*** SUPPLIED INFORMATION Section Begins ***

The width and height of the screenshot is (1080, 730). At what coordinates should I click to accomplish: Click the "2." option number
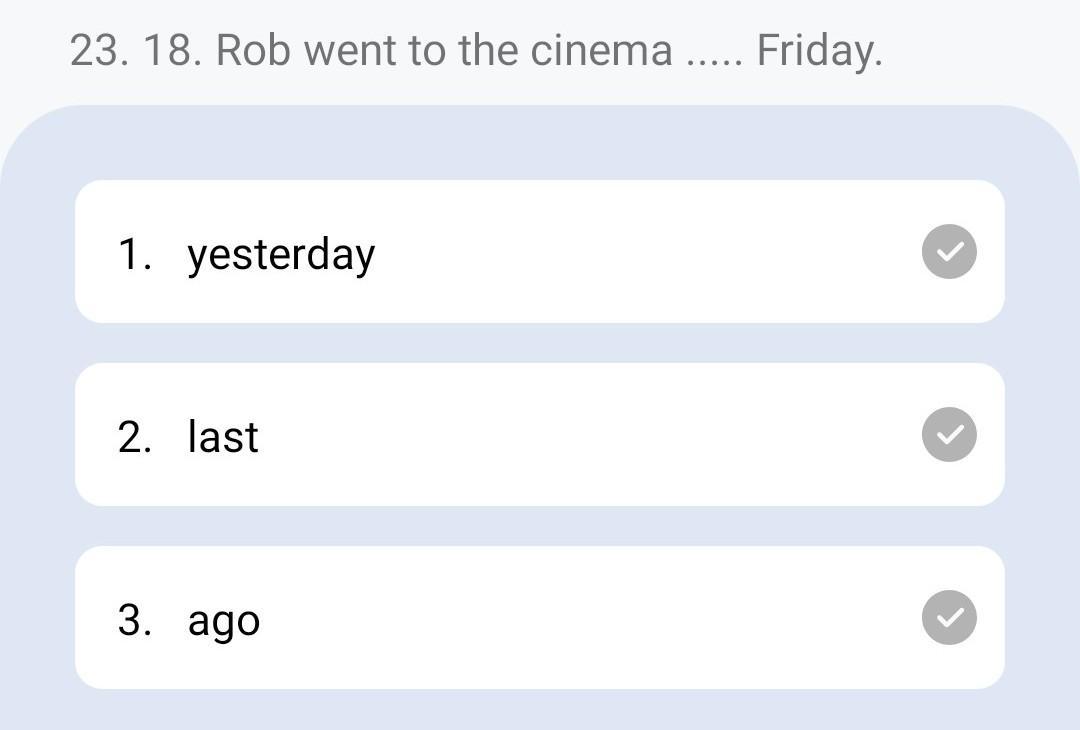135,437
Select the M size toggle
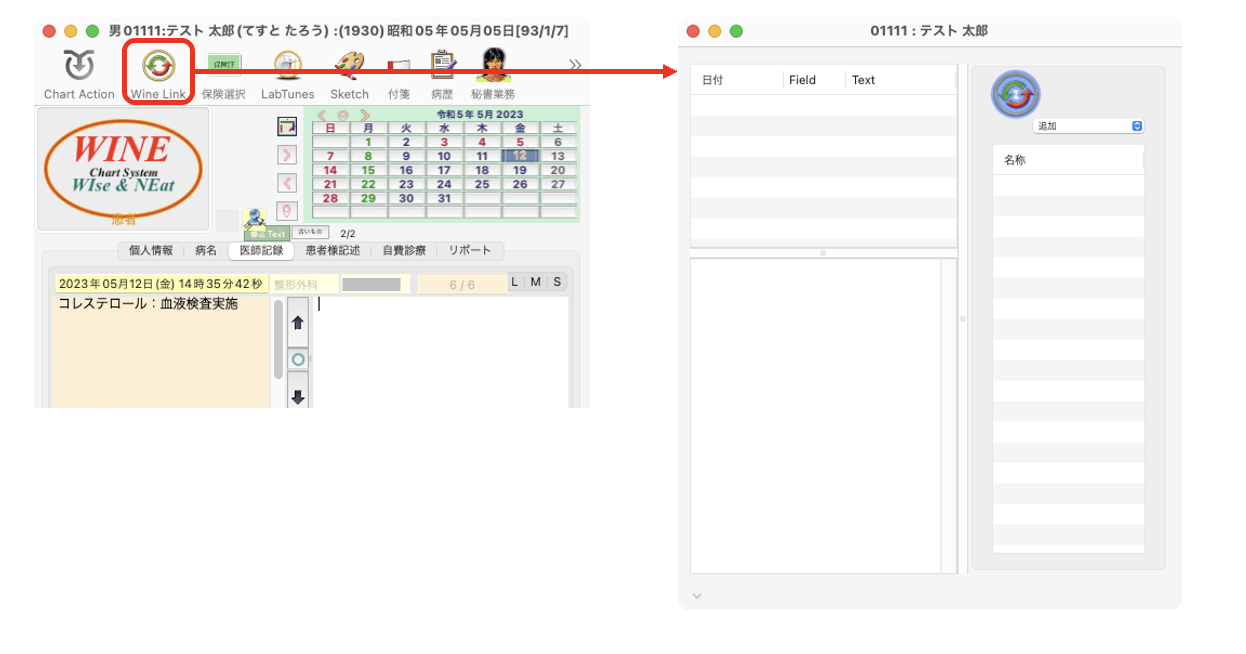This screenshot has height=654, width=1246. coord(536,283)
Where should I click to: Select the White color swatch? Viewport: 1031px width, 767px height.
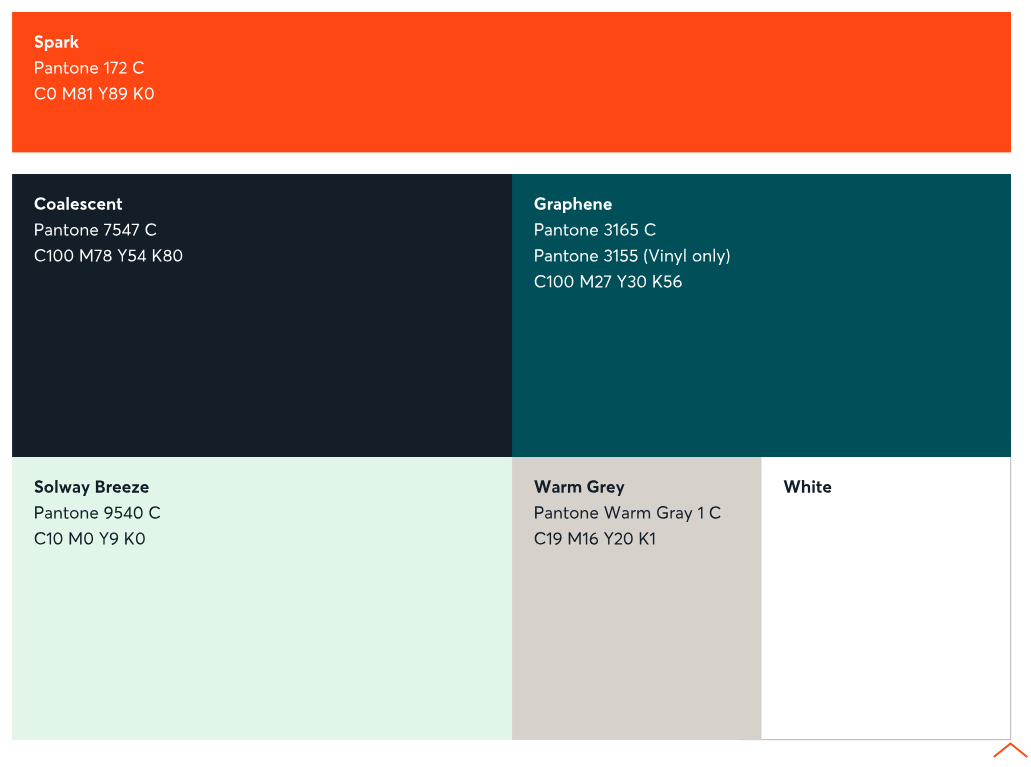point(885,620)
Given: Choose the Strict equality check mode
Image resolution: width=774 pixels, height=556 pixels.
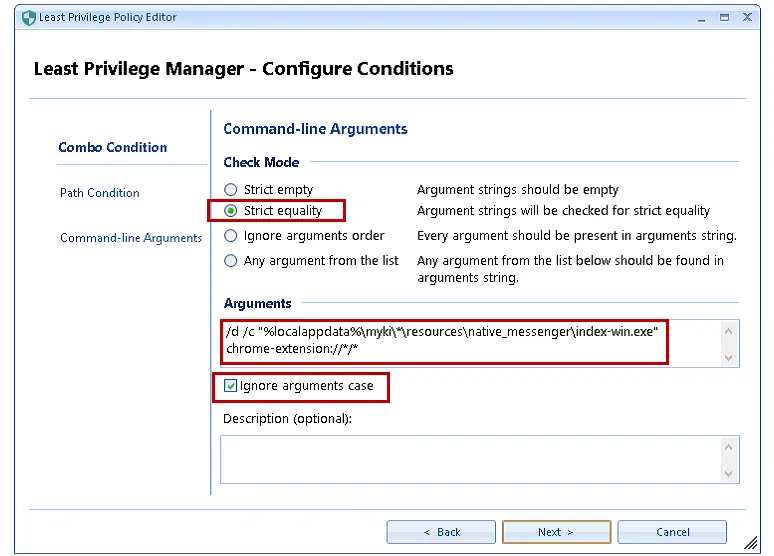Looking at the screenshot, I should pyautogui.click(x=231, y=211).
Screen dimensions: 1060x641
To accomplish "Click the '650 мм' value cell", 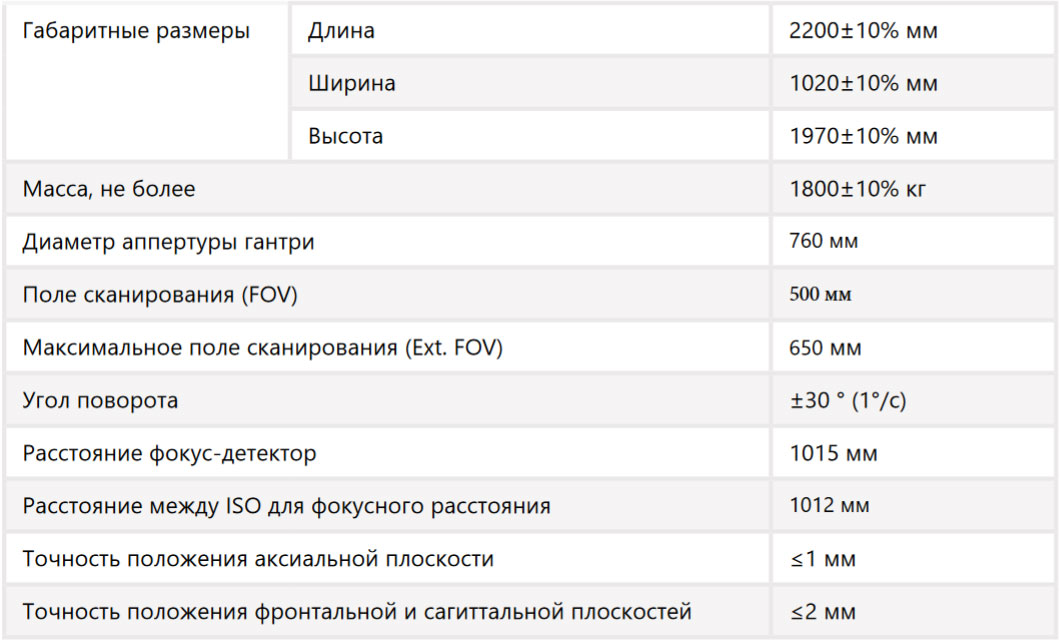I will [x=913, y=347].
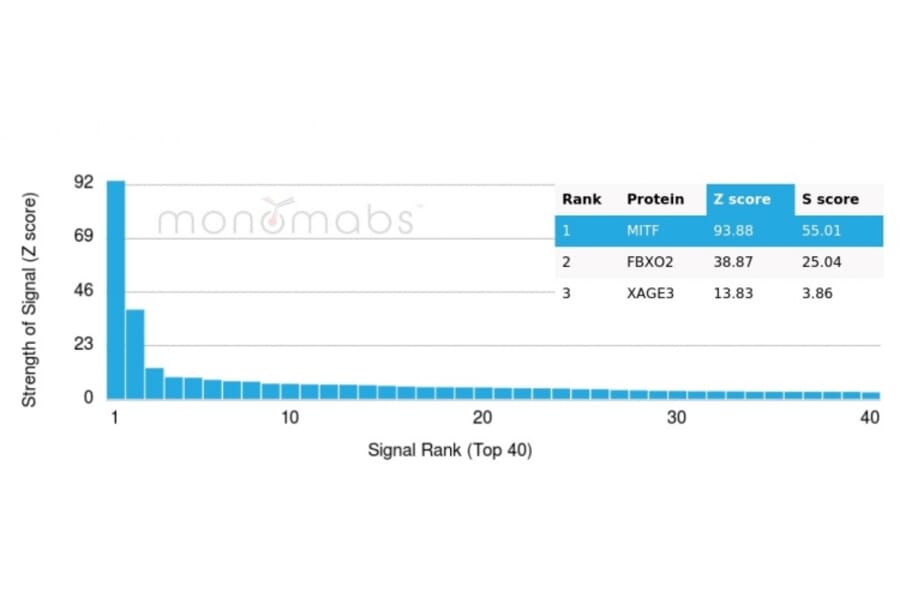Click the 38.87 Z score cell
This screenshot has height=594, width=900.
tap(733, 262)
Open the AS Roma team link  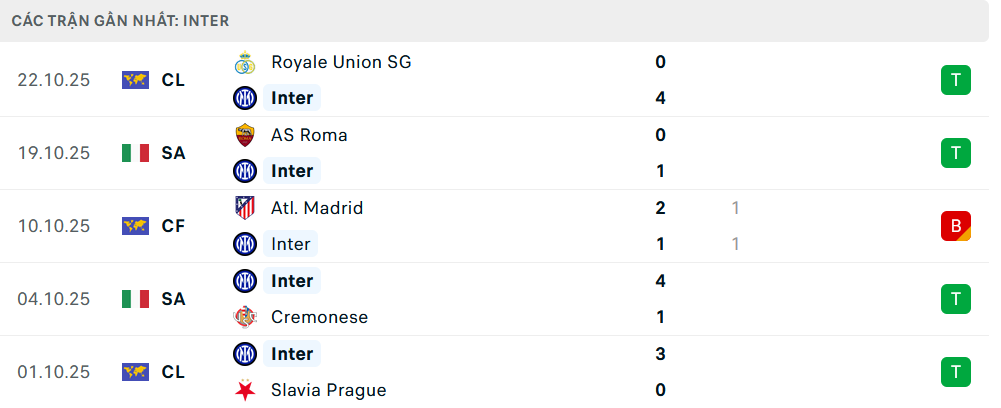coord(309,135)
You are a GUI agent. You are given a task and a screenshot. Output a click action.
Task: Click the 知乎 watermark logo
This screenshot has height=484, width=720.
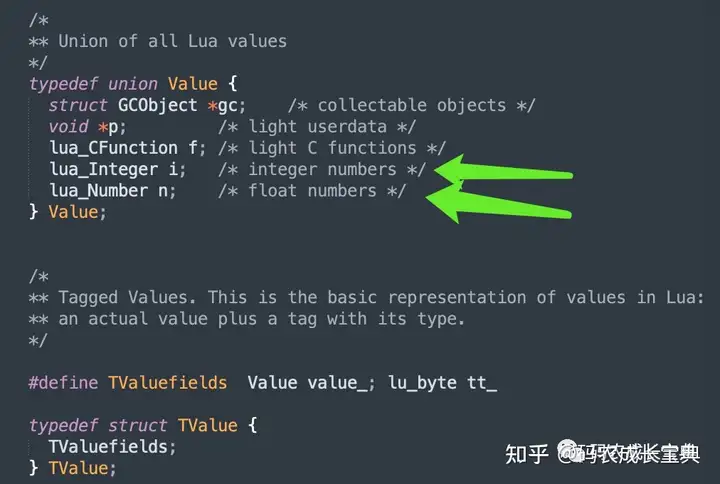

*** SUPPLIED INFORMATION Section Ends ***

» **WHAT YOU WILL DO**:
Once the line containing "Given: Choose the Strict equality check mode" has been copied, stop; everything from the first line of the data up to it must be copied exactly, without pictures.

» **FINISHED EXERCISE**:
The width and height of the screenshot is (1080, 730). At what coordinates should I click to accomplish: Click the "2." option number
135,437
Select the M size toggle
This screenshot has height=654, width=1246. coord(536,283)
Where should I click to: Select the White color swatch? Viewport: 1031px width, 767px height.
point(885,620)
Given: Choose the Strict equality check mode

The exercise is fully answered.